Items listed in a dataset

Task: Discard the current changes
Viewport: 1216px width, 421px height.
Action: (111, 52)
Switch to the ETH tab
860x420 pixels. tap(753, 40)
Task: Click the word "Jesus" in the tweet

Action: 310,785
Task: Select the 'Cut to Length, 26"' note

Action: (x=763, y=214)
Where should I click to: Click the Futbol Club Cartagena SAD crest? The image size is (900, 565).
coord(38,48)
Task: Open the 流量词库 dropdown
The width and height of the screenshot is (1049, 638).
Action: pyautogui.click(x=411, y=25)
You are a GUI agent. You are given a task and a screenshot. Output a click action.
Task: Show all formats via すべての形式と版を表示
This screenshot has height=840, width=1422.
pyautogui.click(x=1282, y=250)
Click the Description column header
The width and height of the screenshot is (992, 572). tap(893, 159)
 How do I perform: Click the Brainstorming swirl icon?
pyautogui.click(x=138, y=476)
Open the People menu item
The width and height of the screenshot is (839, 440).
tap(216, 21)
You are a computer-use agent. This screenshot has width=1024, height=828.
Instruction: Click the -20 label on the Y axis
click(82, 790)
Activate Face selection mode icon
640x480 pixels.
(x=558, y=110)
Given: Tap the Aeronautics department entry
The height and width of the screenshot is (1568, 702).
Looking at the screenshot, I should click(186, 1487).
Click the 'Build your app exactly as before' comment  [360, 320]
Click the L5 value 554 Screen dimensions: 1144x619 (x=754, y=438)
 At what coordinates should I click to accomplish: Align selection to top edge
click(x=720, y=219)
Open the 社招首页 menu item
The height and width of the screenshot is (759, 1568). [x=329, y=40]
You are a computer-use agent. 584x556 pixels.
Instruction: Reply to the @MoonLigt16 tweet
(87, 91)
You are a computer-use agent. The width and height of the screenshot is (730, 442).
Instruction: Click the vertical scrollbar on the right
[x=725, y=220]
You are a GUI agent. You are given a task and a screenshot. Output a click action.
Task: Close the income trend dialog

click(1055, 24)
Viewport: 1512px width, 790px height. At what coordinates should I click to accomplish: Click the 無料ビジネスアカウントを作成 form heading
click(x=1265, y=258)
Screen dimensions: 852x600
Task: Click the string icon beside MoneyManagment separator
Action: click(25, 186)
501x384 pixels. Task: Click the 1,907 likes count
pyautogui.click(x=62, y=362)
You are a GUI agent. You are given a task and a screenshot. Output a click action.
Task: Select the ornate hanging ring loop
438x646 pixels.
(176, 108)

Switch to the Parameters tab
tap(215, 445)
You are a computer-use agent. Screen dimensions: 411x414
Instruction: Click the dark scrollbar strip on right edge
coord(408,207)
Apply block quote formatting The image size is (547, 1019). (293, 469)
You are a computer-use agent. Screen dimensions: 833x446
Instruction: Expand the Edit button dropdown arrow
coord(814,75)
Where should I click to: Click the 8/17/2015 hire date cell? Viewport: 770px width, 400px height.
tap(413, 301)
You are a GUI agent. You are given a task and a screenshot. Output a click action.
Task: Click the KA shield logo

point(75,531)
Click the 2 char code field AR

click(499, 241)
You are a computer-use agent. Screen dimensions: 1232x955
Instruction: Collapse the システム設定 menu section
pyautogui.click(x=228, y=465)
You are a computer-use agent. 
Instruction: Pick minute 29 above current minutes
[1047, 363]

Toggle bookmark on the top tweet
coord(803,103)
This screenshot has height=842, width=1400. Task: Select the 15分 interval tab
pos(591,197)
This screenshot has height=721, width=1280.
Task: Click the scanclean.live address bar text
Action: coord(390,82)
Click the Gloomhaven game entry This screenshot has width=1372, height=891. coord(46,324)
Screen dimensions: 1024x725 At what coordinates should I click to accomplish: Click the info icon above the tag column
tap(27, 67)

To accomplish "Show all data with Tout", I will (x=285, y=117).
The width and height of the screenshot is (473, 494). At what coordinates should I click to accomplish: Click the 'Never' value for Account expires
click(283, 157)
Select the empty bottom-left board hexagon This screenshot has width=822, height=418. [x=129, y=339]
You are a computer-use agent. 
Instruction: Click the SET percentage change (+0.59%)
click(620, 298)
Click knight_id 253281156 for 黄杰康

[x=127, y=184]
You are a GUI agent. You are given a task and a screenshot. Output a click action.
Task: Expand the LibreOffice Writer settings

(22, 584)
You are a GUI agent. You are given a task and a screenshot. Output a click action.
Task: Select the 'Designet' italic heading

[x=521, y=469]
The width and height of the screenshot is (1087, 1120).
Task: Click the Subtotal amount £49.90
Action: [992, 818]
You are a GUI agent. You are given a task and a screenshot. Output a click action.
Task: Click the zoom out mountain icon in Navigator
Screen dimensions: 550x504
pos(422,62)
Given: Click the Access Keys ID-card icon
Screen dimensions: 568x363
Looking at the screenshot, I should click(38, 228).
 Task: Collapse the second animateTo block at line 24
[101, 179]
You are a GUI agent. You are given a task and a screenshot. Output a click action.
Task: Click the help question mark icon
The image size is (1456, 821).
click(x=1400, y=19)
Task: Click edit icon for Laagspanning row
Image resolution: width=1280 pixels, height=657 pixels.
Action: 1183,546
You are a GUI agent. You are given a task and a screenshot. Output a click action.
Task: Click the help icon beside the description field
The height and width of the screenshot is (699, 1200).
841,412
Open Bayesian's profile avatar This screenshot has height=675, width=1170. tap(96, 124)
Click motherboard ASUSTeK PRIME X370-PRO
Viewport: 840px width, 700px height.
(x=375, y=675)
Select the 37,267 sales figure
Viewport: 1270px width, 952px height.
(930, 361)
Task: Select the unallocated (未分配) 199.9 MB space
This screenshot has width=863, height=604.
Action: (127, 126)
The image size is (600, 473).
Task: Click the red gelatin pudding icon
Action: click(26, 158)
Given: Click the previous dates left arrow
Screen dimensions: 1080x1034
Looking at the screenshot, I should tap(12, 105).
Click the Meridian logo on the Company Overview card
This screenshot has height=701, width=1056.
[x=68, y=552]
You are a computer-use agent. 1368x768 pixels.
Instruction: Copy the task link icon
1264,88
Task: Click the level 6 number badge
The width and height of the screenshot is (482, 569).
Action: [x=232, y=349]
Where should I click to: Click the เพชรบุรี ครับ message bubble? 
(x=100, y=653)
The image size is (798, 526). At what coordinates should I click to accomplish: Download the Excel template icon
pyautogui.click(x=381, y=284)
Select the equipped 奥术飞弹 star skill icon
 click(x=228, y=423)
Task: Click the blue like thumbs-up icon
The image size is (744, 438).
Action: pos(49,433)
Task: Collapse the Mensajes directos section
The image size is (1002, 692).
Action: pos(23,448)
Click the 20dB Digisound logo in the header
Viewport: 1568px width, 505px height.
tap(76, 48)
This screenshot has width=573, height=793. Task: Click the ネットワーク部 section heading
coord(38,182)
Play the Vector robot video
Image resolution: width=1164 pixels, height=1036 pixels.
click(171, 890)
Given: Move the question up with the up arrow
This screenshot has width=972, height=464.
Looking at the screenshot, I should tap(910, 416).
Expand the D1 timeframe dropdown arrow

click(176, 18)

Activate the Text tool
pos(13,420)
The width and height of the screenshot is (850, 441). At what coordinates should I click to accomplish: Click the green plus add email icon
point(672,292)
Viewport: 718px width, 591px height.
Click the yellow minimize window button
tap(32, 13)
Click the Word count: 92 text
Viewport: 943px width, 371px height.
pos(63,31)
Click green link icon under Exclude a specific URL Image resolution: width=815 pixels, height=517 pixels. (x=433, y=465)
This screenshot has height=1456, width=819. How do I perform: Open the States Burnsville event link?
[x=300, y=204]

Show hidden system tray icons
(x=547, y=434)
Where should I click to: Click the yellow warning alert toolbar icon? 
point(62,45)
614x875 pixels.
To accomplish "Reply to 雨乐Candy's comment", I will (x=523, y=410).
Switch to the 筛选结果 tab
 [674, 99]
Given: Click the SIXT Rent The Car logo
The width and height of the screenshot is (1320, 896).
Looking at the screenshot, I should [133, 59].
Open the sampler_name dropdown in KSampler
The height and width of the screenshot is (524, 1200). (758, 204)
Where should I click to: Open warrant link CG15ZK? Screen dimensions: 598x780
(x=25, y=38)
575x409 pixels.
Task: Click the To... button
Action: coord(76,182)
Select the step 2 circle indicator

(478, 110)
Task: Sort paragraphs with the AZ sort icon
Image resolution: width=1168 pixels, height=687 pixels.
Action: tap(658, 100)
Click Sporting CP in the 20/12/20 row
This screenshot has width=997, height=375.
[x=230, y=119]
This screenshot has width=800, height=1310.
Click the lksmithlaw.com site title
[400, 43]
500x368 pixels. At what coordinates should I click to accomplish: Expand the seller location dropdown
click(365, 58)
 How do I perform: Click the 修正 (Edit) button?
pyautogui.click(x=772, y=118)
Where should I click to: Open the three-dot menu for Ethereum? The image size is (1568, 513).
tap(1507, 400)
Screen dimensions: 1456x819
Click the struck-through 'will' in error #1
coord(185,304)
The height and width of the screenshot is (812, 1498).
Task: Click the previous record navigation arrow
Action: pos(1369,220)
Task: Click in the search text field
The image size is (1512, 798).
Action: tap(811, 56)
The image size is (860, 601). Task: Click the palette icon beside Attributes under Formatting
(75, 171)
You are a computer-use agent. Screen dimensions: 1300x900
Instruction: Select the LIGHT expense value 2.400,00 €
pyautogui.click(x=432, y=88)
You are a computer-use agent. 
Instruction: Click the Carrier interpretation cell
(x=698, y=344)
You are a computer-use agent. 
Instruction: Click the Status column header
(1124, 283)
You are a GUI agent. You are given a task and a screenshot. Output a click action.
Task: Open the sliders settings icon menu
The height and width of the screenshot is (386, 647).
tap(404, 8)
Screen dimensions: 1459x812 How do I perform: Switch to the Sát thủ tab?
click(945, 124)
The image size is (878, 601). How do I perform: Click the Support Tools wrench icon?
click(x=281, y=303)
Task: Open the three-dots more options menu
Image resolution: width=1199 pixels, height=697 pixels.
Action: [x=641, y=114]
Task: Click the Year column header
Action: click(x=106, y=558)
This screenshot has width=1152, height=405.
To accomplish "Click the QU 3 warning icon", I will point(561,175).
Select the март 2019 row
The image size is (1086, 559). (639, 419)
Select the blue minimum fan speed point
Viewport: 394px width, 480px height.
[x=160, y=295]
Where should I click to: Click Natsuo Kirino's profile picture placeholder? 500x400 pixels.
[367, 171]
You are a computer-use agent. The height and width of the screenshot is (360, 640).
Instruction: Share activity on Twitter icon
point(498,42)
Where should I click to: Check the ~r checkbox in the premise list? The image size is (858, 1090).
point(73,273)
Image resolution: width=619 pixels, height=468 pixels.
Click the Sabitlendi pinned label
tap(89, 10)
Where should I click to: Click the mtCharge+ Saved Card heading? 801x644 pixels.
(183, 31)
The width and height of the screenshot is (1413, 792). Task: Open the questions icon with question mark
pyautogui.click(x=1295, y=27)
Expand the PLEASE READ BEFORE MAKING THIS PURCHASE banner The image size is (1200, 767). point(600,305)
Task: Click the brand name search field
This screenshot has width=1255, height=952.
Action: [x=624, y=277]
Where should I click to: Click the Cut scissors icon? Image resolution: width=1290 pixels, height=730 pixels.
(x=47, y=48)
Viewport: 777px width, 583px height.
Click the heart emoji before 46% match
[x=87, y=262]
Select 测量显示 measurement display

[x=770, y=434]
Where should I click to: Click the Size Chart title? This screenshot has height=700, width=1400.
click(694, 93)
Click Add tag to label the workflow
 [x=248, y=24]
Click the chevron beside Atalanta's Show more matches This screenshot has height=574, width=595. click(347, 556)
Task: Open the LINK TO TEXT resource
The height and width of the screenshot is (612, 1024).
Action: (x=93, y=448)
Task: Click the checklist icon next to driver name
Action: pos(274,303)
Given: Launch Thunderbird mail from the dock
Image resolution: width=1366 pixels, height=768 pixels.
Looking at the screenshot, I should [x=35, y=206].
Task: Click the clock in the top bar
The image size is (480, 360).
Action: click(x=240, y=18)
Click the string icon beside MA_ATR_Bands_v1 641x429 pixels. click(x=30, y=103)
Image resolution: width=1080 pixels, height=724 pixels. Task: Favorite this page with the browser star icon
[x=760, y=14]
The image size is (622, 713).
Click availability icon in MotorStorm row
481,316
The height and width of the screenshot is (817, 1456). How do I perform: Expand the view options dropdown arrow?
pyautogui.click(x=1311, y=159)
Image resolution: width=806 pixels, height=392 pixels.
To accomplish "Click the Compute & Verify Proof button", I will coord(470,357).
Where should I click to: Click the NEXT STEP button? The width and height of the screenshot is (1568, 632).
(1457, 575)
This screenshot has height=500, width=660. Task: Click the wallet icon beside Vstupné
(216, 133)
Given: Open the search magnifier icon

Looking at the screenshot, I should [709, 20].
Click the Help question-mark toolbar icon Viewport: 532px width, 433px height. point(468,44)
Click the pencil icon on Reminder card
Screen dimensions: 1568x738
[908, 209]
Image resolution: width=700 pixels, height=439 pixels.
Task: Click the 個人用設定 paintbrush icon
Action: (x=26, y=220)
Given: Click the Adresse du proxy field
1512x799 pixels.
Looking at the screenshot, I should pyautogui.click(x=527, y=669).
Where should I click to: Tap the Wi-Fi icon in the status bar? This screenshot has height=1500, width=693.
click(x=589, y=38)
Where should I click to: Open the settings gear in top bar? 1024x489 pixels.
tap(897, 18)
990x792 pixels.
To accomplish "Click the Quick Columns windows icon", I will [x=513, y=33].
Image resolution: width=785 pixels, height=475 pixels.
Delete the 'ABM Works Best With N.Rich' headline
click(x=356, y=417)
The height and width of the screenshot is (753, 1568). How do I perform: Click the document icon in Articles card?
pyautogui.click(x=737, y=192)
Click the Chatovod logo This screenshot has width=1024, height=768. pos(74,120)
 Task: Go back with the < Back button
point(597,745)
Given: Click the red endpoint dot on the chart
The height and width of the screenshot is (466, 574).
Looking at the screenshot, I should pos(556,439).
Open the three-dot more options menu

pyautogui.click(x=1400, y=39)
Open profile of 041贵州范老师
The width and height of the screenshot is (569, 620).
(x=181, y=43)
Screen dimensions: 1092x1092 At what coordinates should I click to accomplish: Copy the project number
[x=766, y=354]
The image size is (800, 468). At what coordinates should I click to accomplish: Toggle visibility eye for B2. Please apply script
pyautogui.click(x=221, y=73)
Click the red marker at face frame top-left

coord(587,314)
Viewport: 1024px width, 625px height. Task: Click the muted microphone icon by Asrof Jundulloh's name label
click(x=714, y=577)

WHAT NEEDS TO BE DONE: Single out each line of the records above with the string "entry" in it, and copy it.

FINISHED EXERCISE:
Given: Tap the Aeronautics department entry
Click the Gloomhaven game entry This screenshot has width=1372, height=891. coord(46,324)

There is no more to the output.